▶ _DATA PROVIDED_:
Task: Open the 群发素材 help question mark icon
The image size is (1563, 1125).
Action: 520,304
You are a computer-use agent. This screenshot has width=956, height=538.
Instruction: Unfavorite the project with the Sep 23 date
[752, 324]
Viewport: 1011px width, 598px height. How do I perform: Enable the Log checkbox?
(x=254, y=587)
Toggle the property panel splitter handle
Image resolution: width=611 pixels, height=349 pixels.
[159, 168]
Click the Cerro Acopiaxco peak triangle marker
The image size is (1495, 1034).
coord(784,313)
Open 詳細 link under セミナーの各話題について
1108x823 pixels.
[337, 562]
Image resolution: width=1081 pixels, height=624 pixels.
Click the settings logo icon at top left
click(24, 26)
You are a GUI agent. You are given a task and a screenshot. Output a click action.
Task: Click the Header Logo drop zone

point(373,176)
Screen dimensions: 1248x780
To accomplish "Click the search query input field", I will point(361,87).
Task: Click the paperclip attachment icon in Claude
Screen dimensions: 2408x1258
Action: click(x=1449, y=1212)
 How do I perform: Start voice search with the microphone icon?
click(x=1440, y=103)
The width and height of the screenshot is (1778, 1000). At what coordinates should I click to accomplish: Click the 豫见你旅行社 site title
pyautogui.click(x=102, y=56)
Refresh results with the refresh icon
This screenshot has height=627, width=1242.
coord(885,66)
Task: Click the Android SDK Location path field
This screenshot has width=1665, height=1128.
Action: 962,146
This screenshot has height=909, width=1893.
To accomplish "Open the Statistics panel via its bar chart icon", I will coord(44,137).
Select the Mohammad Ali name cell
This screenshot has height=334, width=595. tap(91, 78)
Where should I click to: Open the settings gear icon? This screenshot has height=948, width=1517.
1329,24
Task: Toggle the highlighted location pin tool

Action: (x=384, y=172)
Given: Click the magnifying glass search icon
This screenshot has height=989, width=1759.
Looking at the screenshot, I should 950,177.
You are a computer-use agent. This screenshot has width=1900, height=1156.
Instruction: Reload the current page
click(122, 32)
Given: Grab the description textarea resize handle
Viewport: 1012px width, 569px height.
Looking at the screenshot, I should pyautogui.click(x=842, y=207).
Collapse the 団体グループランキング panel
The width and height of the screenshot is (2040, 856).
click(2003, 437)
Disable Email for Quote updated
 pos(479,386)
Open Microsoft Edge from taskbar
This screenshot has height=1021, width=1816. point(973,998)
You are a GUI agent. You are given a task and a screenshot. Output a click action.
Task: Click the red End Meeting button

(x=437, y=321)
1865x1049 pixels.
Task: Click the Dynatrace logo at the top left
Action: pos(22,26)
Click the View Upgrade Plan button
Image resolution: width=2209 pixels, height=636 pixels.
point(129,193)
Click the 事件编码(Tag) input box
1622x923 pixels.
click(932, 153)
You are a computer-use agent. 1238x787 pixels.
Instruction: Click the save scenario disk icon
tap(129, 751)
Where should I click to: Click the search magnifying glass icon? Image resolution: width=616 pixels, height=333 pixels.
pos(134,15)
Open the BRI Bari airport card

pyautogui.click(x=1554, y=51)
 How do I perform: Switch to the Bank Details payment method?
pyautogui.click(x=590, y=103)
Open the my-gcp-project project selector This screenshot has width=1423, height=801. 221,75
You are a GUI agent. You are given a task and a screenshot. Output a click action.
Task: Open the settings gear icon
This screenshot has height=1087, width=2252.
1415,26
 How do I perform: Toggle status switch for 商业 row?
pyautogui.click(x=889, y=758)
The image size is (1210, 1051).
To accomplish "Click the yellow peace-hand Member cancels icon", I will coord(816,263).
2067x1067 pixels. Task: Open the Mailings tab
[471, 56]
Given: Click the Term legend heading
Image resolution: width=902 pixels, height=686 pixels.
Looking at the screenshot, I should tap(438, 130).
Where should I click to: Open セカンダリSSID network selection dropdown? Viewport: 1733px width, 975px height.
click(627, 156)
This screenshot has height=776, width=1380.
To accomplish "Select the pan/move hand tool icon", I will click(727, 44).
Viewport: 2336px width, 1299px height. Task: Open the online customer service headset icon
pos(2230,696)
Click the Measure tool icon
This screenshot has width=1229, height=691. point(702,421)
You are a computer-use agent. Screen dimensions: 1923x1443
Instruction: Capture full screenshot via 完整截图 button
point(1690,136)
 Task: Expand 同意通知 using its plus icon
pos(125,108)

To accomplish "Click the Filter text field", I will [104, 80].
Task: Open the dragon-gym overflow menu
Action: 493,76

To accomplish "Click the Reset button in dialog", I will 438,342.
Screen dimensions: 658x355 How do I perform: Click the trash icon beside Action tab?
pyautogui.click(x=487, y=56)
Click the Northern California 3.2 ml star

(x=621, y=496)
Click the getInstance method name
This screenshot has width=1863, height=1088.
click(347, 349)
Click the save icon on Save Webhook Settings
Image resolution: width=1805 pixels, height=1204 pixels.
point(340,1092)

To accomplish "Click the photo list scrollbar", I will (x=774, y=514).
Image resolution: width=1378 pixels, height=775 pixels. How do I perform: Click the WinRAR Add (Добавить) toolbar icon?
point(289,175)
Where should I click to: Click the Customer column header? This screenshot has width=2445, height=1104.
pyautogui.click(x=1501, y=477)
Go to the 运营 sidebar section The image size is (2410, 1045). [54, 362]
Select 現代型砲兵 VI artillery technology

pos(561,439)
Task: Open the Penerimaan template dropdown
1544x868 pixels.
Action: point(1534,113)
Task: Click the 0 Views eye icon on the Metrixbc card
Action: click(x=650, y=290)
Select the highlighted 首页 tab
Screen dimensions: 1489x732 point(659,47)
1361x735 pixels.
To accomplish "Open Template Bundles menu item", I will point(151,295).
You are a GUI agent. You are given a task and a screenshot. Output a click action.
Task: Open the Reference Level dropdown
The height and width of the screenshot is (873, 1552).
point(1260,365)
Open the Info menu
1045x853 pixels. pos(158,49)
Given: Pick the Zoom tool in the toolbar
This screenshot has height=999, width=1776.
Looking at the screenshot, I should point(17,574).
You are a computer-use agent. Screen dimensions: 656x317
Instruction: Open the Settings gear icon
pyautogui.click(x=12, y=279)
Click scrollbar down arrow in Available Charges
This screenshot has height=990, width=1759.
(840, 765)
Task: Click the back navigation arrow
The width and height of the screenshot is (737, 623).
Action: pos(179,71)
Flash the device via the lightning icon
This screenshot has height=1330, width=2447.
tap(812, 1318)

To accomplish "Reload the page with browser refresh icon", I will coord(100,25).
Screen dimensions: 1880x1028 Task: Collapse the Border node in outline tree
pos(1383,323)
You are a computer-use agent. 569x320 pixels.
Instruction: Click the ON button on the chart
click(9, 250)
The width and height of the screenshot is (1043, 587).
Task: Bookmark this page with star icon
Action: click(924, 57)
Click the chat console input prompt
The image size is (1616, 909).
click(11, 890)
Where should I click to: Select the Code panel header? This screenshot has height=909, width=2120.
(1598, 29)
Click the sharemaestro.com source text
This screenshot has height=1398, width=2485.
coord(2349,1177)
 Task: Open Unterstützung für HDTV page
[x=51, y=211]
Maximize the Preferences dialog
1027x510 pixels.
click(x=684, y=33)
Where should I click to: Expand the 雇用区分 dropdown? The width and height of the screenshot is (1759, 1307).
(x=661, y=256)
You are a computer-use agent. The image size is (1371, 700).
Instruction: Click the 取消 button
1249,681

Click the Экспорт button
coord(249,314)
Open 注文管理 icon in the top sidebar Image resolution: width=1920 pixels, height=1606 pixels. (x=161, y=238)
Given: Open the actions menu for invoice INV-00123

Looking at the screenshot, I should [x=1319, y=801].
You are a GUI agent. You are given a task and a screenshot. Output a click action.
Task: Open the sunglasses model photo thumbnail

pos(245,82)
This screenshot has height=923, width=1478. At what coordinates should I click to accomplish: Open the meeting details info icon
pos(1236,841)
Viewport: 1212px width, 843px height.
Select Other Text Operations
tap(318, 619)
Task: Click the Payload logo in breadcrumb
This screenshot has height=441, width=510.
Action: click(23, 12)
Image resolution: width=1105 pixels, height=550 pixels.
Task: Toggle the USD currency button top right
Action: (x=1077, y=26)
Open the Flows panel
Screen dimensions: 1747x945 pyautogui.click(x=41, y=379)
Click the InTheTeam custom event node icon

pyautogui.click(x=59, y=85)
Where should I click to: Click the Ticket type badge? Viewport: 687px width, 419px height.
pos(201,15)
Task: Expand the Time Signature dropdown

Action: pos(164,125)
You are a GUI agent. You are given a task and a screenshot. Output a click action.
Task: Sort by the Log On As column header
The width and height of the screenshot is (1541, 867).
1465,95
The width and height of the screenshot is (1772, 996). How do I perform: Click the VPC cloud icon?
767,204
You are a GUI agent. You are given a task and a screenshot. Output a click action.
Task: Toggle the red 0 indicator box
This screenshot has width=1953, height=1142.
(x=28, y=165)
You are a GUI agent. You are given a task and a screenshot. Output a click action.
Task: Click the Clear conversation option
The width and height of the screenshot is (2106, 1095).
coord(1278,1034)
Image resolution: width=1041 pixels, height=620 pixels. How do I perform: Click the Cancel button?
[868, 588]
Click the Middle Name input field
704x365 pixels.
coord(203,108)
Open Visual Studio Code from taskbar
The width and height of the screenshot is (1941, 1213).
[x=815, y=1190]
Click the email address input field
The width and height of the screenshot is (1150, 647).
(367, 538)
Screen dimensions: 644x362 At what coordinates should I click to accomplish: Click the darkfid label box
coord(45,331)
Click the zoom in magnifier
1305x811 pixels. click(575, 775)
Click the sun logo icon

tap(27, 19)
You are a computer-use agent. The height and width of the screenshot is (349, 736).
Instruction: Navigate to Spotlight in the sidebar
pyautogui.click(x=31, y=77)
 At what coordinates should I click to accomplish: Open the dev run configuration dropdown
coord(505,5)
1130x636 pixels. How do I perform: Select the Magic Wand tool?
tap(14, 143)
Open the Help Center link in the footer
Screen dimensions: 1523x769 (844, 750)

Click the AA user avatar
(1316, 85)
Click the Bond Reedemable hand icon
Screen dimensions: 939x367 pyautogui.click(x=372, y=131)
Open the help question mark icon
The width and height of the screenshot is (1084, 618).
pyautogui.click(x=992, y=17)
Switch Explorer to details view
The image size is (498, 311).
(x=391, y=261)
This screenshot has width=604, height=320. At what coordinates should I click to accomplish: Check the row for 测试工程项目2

▶ _ACTION ITEM_:
Word for word, quote the lines of the material from the first line through the line with "Toggle the property panel splitter handle", both ends included.

▶ _SOLUTION TO THE PROBLEM_:
Task: Open the 群发素材 help question mark icon
The image size is (1563, 1125).
Action: 520,304
You are a computer-use agent. This screenshot has width=956, height=538.
Instruction: Unfavorite the project with the Sep 23 date
[752, 324]
Viewport: 1011px width, 598px height. How do I perform: Enable the Log checkbox?
(x=254, y=587)
Toggle the property panel splitter handle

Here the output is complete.